Publié le 20/07/2019 à 11:19 - Mise à jour le 25/07/2019 à 15:36

Figure de la justice polynésienne, l'ancien procureur de la République José Thorel prend sa retraite. Il était l'invité de notre journal en français :

Vous avez siégé pour la dernière fois lors d’une audience pénale de la Cour d’appel hier (jeudi NDLR). C’est avec un pincement au coeur que vous vous apprêtez à prendre votre retraite ?
« Tout à fait oui. Lorsqu’on a passé comme moi 32 années au service de la justice, ça fait quelque chose quand même que de raccrocher la robe comme on dit mais c’est pour arriver à la retraite, me rapprocher de ma famille et m’adonner à des activités sportives. J’espère continuer le va’a en Bretagne et l’apiculture. »

Vous avez donc été en fonction durant plus de 15 ans en Polynésie comme juge d’application des peines, puis procureur de la République avant d’être nommé substitut général. Avez-vous constaté une évolution significative de la délinquance au fenua durant cette période ?
« Il est évident qu’entre 1995, mon premier poste en Polynésie comme juge d’application des peines et aujourd’hui, 2019, la Polynésie et notamment Tahiti ont beaucoup changé. La justice s’est modernisée, s’est informatisée. Les choses vont plus vite. Et puis la délinquance elle aussi a changé. On assiste à l’émergence des drogues dures, de l’ice notamment qui fait des des ravages. Chose qui n’existait pas avant. »

Justement, vous le dites, l’ice n’existait pas il y a 10 ans. Il occupe aujourd’hui une grosse part du travail des forces de l’ordre. C’est une situation qui vous inquiète ?
« C’est une situation qui inquiète toutes les autorités que ce soit sanitaires, judiciaires, les forces de sécurité puisque l’ice est une drogue qui fait des ravages de santé publique puisque les personnes qui le consomment régulièrement connaissent des problèmes de santé notamment de santé mentale, et puis c’est un trafic qui alimente une sorte de banditisme contre lequel il faut lutter. On a vu le démantèlement ces dernières années de bandes organisées qui importaient cette drogue et qui la revendait sur le fenua. La lutte doit être extrêmement sévère. »

José Thorel vous étiez procureur de la République lorsque l’enquête sur le dossier Haddad Flosse portant sur un pacte de corruption présumé a été lancé.

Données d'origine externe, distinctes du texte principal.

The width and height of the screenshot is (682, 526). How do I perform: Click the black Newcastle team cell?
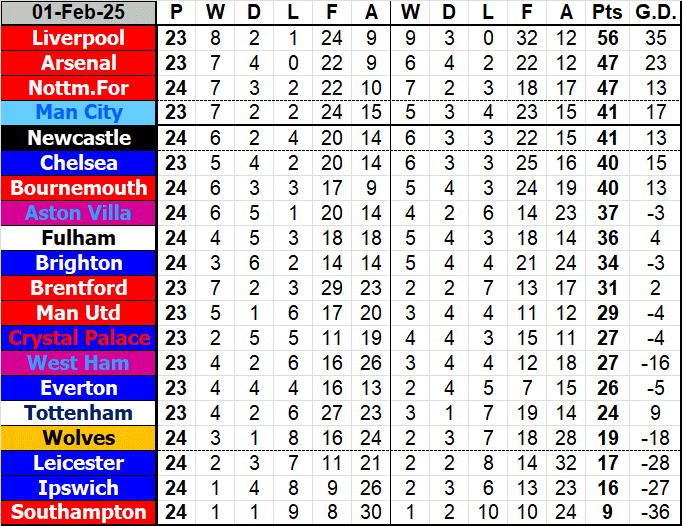78,138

Près de 10 ans plus tard, l’affaire n’a toujours pas été jugée. Comment expliquer ces délais et est-ce qu’ils sont acceptables ?
« Vous savez, le cours de la justice ne s’interrompt jamais, il ne s’interrompt que lorsqu’une décision de justice définitive a été rendue. La justice c’est un peu comme une course de va’a. C’est parfois long, c’est difficile, parfois on chavire, il y a des aléas mais on finit toujours par franchir la ligne d’arrivée. ce dossier a subi des recours, des annulations, il est actuellement devant la Chambre de l’instruction et il devrait normalement être rejugé en première instance je l’espère prochainement. »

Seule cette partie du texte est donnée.